- DATA TO PROCESS

┌──

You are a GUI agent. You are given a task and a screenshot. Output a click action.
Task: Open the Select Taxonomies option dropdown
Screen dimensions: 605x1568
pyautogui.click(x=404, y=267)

└──
┌──

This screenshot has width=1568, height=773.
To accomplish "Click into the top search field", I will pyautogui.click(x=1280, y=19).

└──

- REQUIRED WORK
From the entries, copy every line in which the string "screenshot" can be found.

- SOLUTION FOR THIS TASK
You are a GUI agent. You are given a task and a screenshot. Output a click action.
This screenshot has width=1568, height=773.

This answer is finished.